Robert Alexander Robison, generally spoken of Alex. Robison, died at his home in this city, late Wednesday afternoon in the eighty fifth year of his age. Mr. Robison had been failing for some time and for the past two or three weeks there had been a continuing and doubtful struggle between the forces of decay and those of his great natural tenacity for life. He held out longer than to those about him seemed possible, and his end came as that of the patriarch whose enjoyment of the scenes of this world was over.

Mr. Robison was born in Mifflin county, Pennsylvania, May 15, 1822, and died at Nevada, Iowa, January 23, 1907, aged 84 years, 8 months and 8 days. he was of the race of the early settlers of the country, his great-grandfather having settled at or near Wilmington, Delaware. He grew up in Pennsylvania and was married Mercer county of that state in March 1856, to Miss Nancy Greer who survives him after a married life of nearly fifty-six years. Mr. and Mrs. Robison moved to LaFayette Indiana, in 1854 and two years later came to Iowa. The journey was made by wagon the start being made with an ox-team but in Illinois, it was found that the neck-yoke galled the oxen and a trade was made fro horses. The journey to Iowa was made in company with George and John Maxwell and their families, and they arrived in the vicinity of Iowa Center in September, 1856. The Robisons had brought withthem a good many supplies; but their ready money when they got here was reduced to ten dollars. Mr. Robison built a one-room cabin, in which himself and wife and the three children that they then had spent the severest winter that has ever been experienced in Iowa. Their sufferings during that winter were very great; two or three men visited them at one time or another; but no woman was able to get to their home until Mary Maxwell, since Mrs. F. M. Baldwin, came to see Mrs. Robison the next spring. But they survived the winter somehow, and in the spring Mr. Robison traded for his first ten acre piece of land. A small inheritance from his father's estate came to him soon after and bought more land. Then he drifted from carpentering, which had been his original occupation, into livestock, and bought more land. As the years progressed he continued to prosper and bought more land so that when his children grew up he was able to set each of them up on a good farm, and in time he moved to town to take life more easily. He and Mrs. Robison located on what used to be the Ross place west of the creek in Nevada fourteen years ago, after a winter in California, they bought the cottage upon Linn street in Nevada, where they have since resided.

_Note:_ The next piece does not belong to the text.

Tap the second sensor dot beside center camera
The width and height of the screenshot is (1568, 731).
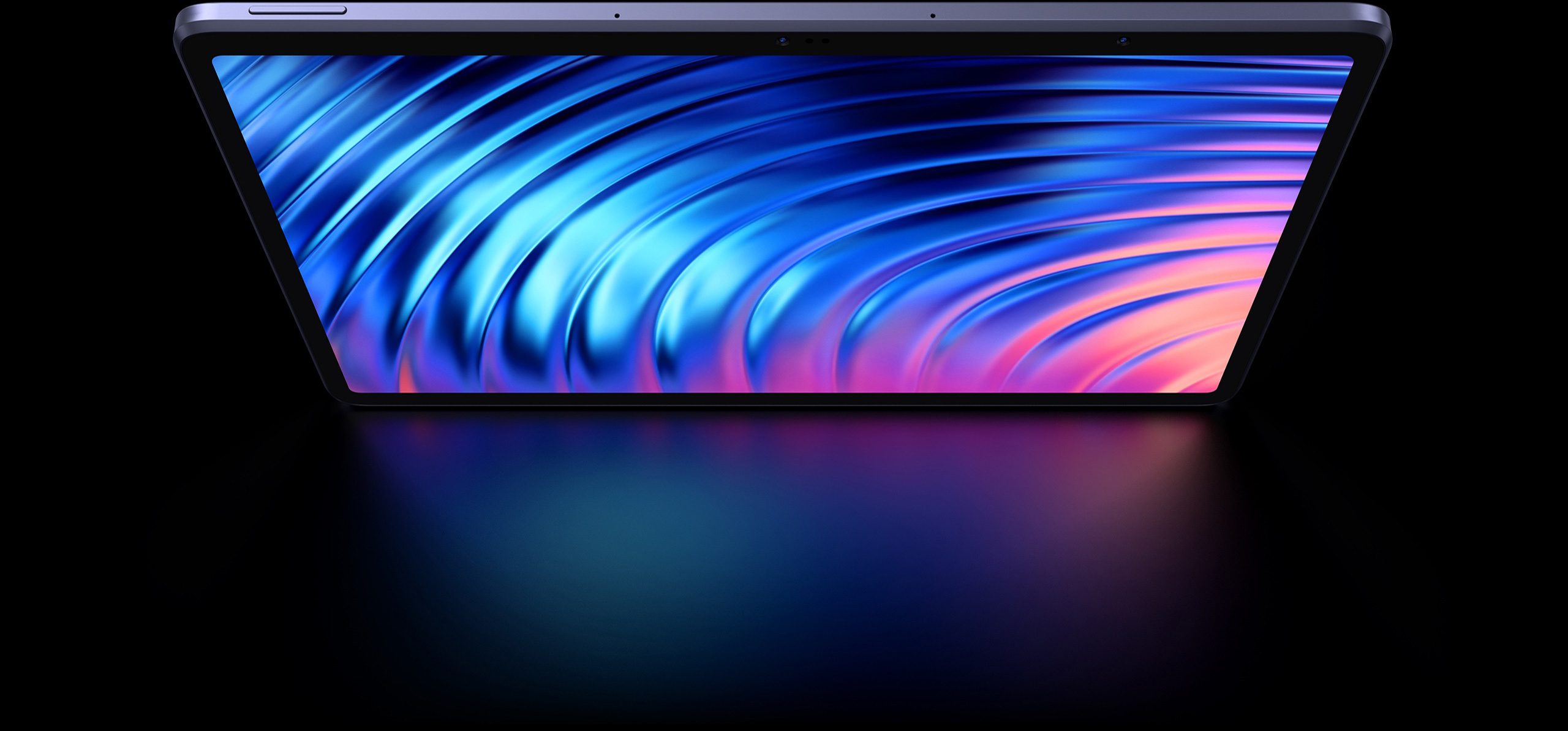pyautogui.click(x=826, y=41)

Mr. Robison was a type of the pioneers he came to this country when it was new, got a start, accumulated land, shared in the development of the country, worked hard and saved, reared large families, and have spent their old age in comfort. It is of such that the country had grown to its present state, and the respect and esteem in which they are held is genuine. It is not to be expected of such a man that he should live forever; but it has been a pleasure to note the peacefulness of his later years, and his end has come as he and those who were near and dear to him would have wished it to come. Mr. and Mrs. Robison have had nine children, of whom one, William, died in infancy, and the other eight are still living. They are Mrs. Ida Moore of Union township, George of Nevada, Mrs. Emma Maxwell, Roland and Charles of Indian Creek, Mrs. Fannie Proctor of Union township, Edwin of Maxwell and Robert A. of Nevada. There are also ten grand children and two great-grand children.

The funeral will be held today in charge of Rev. A. M. Boyd of the Presbyterian church. There will be brief services at the house here at noon, and the remains will then be taken, to Iowa Center, and the funeral will be in the church there, in the vicinity where the family had lived for forty years. The interment will be in the churchyard there.

The children of Mr. and Mrs. Robinson are all in attendance upon the final rites as are also Mr. and Mrs. Cerwenske of Rockford, and Mr. Edwin Brunson of Council Bluffs.